Task details – Reproduce word for word the line holding "You are a GUI" and all lines after it in the data, through the end, leaving out pictures.

[[ Extracted material, beginning ]]

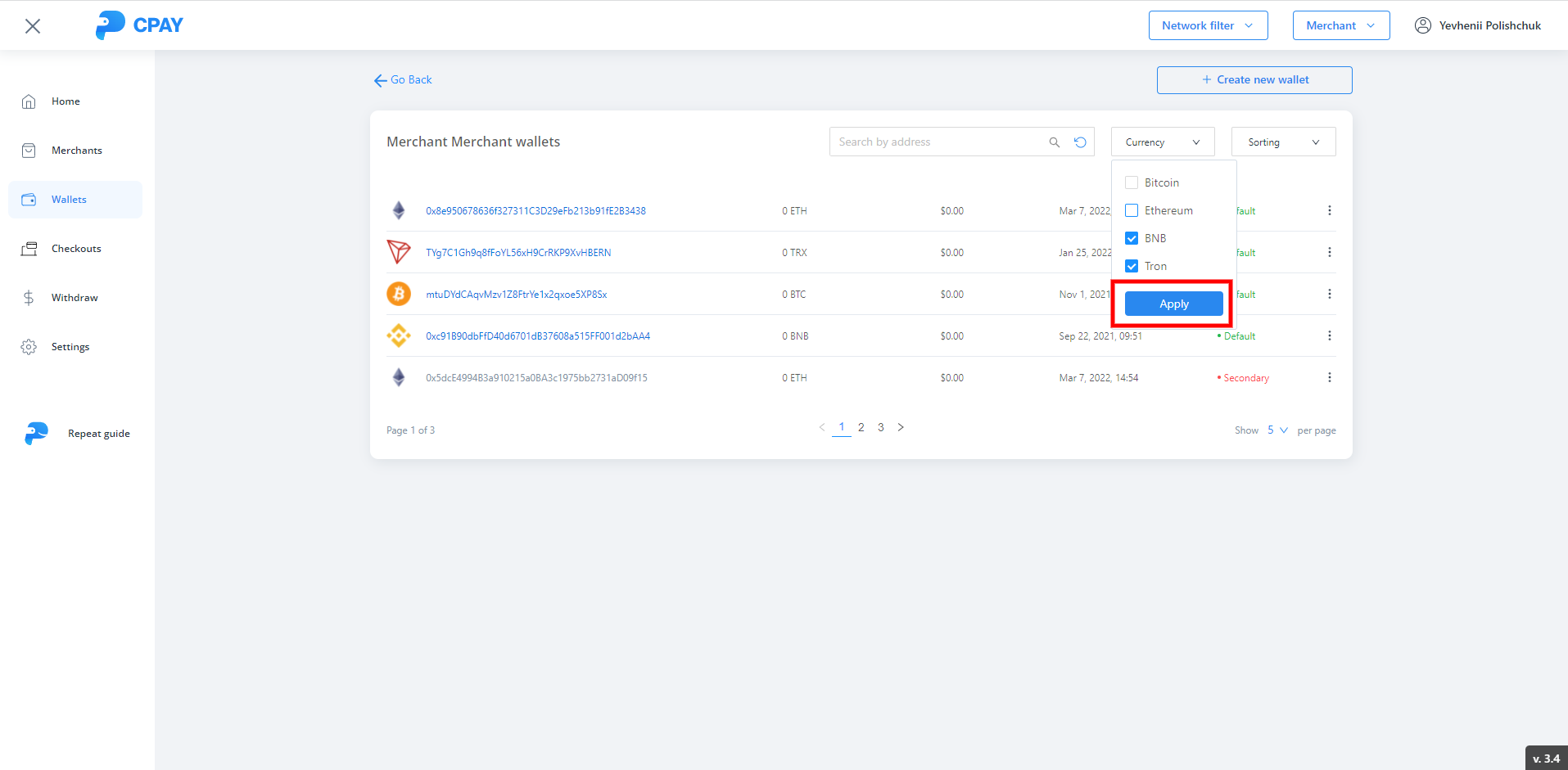This screenshot has height=770, width=1568.
Task: Uncheck the Tron currency checkbox
Action: pos(1132,266)
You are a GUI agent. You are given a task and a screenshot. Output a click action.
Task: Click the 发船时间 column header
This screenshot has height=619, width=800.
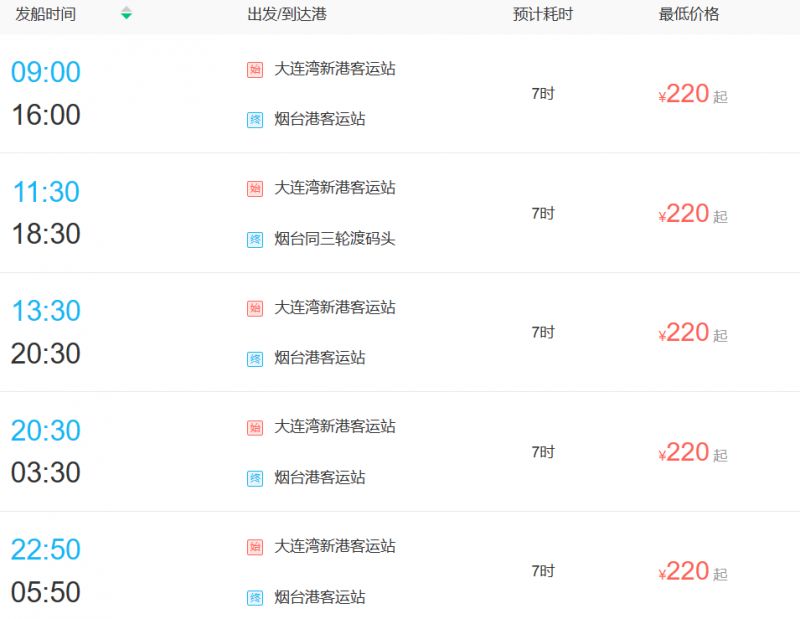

[[ Extracted material, end ]]

Response box –
You are a GUI agent. You are given a task and a screenshot. Output a click action.
Task: Click the 发船时间 column header
This screenshot has height=619, width=800.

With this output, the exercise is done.